Competing with the Pelican is the Cobalt 110 G-VTOL from SpektreWorks (pictured above) whose appearance is closest to the PAF’s original ideation for a universal UAV embraced by the military’s different branches. Like the Pelican, the Cobalt can be armed with small munitions. Its product leaflet revealed an airborne endurance of 10 hours with an impressive ceiling that reached 20,000 feet. The Cobalt’s dimensions are a length of 2.5 meters and a wingspan of 4.7 m. SpektreWorks is working with the PAF and PDAC to shift assembly to a state-owned facility outside Metro Manila.

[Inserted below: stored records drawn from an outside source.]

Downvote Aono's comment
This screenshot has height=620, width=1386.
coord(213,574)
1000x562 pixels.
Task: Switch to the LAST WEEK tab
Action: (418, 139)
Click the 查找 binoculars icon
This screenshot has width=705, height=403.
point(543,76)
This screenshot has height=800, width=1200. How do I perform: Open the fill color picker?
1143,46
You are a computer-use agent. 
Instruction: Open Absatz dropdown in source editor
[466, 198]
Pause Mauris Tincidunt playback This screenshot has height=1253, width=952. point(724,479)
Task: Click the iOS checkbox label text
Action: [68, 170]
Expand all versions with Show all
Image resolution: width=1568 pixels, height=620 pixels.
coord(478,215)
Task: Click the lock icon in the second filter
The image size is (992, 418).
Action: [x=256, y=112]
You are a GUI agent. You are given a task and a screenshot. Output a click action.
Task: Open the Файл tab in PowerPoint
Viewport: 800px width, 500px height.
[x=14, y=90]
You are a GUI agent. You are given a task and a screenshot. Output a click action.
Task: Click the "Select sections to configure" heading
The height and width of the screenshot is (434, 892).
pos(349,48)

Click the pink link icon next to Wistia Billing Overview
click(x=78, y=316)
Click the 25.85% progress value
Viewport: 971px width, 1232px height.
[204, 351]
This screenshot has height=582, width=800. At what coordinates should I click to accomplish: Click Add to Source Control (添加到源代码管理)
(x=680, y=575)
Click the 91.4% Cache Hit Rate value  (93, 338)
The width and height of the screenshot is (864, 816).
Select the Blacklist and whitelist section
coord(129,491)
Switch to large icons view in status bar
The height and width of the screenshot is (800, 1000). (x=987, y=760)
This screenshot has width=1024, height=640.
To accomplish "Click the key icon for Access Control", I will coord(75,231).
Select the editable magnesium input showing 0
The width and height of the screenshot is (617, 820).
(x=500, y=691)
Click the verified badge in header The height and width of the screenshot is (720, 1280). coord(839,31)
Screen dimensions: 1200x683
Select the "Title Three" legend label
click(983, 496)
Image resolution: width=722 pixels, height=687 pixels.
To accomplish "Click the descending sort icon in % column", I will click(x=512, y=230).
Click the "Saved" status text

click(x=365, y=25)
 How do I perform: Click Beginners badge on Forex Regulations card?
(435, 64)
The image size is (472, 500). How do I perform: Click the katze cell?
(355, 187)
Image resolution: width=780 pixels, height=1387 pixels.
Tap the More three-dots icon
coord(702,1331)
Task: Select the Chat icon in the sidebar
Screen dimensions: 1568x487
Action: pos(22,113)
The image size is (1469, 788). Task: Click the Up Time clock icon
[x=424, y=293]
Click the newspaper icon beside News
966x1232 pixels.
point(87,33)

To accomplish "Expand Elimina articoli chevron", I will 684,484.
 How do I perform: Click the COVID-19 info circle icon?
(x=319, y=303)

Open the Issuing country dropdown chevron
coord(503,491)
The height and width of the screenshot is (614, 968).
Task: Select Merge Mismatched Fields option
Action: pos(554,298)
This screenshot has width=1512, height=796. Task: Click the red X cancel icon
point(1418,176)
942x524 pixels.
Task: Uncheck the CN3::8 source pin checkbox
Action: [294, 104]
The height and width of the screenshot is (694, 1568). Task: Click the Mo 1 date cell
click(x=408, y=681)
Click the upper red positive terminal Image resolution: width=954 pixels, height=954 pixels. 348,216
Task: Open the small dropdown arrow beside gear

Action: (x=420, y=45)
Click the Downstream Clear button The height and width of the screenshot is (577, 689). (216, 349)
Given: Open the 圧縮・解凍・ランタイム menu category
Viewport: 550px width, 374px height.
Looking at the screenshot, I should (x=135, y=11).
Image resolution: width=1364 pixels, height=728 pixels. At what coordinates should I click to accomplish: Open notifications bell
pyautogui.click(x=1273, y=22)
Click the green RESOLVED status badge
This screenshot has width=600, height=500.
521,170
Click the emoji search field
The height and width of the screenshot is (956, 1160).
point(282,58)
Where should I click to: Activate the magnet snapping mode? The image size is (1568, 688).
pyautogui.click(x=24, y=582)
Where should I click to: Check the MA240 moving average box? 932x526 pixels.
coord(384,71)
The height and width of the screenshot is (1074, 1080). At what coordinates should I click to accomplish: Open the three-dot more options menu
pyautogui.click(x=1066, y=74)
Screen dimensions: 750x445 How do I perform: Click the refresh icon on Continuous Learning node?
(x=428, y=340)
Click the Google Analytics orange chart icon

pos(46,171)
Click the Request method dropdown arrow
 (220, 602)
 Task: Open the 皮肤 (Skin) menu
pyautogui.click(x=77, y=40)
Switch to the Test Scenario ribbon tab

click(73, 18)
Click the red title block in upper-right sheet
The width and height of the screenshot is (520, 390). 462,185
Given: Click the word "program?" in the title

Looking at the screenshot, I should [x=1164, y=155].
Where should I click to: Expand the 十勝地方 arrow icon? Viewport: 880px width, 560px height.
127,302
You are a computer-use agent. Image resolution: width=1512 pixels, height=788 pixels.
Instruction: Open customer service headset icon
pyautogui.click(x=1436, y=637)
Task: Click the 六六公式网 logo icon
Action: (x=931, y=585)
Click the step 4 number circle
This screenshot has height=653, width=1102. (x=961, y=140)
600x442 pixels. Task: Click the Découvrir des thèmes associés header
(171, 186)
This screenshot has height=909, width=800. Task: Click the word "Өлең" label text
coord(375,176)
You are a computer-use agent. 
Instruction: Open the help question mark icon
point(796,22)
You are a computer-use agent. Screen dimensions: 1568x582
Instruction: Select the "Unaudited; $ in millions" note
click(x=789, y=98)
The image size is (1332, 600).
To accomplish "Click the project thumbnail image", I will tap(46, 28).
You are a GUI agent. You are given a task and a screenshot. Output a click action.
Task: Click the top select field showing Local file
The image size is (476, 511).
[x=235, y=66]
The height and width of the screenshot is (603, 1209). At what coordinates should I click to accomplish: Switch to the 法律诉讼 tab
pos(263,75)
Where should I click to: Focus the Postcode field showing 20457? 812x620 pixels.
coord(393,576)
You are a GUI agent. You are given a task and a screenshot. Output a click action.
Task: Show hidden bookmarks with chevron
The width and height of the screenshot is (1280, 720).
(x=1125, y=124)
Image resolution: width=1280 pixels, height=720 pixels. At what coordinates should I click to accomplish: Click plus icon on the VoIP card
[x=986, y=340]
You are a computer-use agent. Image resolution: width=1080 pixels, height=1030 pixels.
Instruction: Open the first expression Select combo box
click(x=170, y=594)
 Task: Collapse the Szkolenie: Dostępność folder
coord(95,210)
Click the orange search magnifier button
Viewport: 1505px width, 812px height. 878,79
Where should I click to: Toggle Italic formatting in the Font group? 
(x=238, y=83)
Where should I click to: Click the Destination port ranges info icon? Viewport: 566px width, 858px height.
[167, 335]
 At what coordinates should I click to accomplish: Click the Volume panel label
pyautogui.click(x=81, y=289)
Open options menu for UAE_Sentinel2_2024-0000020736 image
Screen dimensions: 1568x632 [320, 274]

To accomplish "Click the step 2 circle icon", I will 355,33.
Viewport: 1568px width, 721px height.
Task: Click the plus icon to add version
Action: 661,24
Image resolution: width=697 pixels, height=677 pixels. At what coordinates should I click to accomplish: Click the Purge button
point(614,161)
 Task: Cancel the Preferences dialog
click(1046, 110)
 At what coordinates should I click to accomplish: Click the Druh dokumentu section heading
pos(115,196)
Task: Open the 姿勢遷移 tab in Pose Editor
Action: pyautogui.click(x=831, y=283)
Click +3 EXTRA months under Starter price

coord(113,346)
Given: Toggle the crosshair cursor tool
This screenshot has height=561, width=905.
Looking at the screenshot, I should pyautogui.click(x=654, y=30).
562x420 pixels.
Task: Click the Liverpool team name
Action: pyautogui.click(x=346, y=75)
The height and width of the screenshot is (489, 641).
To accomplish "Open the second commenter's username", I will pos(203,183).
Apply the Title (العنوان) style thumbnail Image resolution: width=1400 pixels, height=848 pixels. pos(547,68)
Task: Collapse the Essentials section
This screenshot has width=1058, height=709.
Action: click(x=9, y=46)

The selection of a medium altitude VTOL for the Philippine military is a crucial one. Whether or not varied models are assigned to each branch, the army in particular has plans to introduce lightweight and portable drones at the battalion level, meaning it wants hundreds for its own needs. As for the navy, its aggressive modernization and the requirements of the marines calls for UAVs suited for ships tasked with anti-piracy and poaching in territorial waters. The PAF stands to gain the most, however, as it monopolizes the R&D and manufacturing processes for unmanned systems.

UAVs have a major role in the AFP’s pivot to defending the country’s borders rather than face internal threats. Among the least known recent acquisitions that served this doctrine was a huge order for IAI’s Hermes drones placed when President Rodrigo Duterte visited Israel in 2018. But the exorbitant cost involved, estimated to have surpassed $100 million, spurred the military’s determination to pursue limited self-sufficiency. A telling detail of the PAF’s drone research was avoiding any input and reliance from Chinese suppliers or any foreign organizations that charged steep fees. No wonder it was civilian US companies that benefited, eventually.